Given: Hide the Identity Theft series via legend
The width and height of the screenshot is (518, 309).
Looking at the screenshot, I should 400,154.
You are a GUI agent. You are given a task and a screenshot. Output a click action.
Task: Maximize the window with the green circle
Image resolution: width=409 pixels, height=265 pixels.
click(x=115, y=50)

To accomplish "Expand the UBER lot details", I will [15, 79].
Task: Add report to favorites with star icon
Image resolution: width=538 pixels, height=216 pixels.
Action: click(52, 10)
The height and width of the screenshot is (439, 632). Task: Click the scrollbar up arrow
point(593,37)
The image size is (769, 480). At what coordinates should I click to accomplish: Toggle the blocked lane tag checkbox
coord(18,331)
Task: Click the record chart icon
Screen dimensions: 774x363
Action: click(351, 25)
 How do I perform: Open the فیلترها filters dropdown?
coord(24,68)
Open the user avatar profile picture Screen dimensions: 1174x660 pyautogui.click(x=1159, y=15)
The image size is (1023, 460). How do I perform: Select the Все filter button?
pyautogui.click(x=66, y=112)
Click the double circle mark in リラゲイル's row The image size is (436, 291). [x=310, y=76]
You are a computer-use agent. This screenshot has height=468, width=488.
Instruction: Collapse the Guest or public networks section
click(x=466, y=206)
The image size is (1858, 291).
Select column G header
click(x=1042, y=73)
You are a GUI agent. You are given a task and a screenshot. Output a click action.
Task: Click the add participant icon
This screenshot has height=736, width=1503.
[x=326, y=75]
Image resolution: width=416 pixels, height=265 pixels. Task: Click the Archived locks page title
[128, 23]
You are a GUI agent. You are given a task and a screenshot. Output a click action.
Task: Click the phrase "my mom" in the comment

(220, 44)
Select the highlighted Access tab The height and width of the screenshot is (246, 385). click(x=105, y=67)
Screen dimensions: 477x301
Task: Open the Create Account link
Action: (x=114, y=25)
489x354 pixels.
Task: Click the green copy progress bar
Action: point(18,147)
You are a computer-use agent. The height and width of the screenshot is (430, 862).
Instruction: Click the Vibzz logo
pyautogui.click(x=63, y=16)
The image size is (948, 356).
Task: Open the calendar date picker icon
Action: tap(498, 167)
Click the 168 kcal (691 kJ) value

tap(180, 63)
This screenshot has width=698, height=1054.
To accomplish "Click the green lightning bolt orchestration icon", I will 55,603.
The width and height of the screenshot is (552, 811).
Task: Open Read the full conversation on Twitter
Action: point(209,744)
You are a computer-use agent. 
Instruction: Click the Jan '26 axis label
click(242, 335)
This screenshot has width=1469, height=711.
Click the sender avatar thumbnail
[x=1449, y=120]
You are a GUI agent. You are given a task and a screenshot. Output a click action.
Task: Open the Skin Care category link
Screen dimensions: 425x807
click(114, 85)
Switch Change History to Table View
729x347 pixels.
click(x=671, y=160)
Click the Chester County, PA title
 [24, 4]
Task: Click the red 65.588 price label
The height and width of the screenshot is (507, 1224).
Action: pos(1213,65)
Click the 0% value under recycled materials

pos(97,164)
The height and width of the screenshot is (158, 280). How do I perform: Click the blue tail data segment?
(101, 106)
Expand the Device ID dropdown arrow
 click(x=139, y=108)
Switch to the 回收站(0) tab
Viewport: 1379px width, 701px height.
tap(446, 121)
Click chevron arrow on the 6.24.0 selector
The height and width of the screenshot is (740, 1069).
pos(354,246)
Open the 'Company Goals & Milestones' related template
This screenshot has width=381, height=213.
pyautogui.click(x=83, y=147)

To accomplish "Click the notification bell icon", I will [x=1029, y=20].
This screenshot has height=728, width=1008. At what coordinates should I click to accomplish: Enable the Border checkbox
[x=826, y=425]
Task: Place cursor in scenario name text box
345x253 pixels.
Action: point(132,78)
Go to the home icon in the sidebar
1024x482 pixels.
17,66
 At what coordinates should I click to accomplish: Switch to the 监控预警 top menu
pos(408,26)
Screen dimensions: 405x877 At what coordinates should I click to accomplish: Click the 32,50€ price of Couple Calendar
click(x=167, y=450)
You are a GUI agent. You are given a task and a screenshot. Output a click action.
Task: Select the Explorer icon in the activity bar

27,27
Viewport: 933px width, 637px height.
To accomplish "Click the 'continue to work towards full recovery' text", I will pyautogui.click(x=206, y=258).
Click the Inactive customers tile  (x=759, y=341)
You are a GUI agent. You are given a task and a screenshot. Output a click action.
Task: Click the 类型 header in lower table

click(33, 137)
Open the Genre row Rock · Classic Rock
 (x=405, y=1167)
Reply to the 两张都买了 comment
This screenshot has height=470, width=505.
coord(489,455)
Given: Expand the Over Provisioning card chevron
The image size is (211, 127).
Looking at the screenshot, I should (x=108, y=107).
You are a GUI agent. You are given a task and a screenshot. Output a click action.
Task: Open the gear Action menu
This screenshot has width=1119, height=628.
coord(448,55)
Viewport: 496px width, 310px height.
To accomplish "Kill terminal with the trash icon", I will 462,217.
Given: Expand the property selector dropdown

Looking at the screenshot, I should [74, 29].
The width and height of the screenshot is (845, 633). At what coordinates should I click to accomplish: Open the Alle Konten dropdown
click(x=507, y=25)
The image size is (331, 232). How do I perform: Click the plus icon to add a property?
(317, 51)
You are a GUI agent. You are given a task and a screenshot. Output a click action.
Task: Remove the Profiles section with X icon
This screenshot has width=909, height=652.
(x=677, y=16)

************

Task instructions: Repeat, word for word, the lines above between the line holding "Viewport: 496px width, 310px height." and the line holding "Task: Remove the Profiles section with X icon", inclusive; omit everything else.

Response:
Viewport: 496px width, 310px height.
To accomplish "Kill terminal with the trash icon", I will 462,217.
Given: Expand the property selector dropdown

Looking at the screenshot, I should [74, 29].
The width and height of the screenshot is (845, 633). At what coordinates should I click to accomplish: Open the Alle Konten dropdown
click(x=507, y=25)
The image size is (331, 232). How do I perform: Click the plus icon to add a property?
(317, 51)
You are a GUI agent. You are given a task and a screenshot. Output a click action.
Task: Remove the Profiles section with X icon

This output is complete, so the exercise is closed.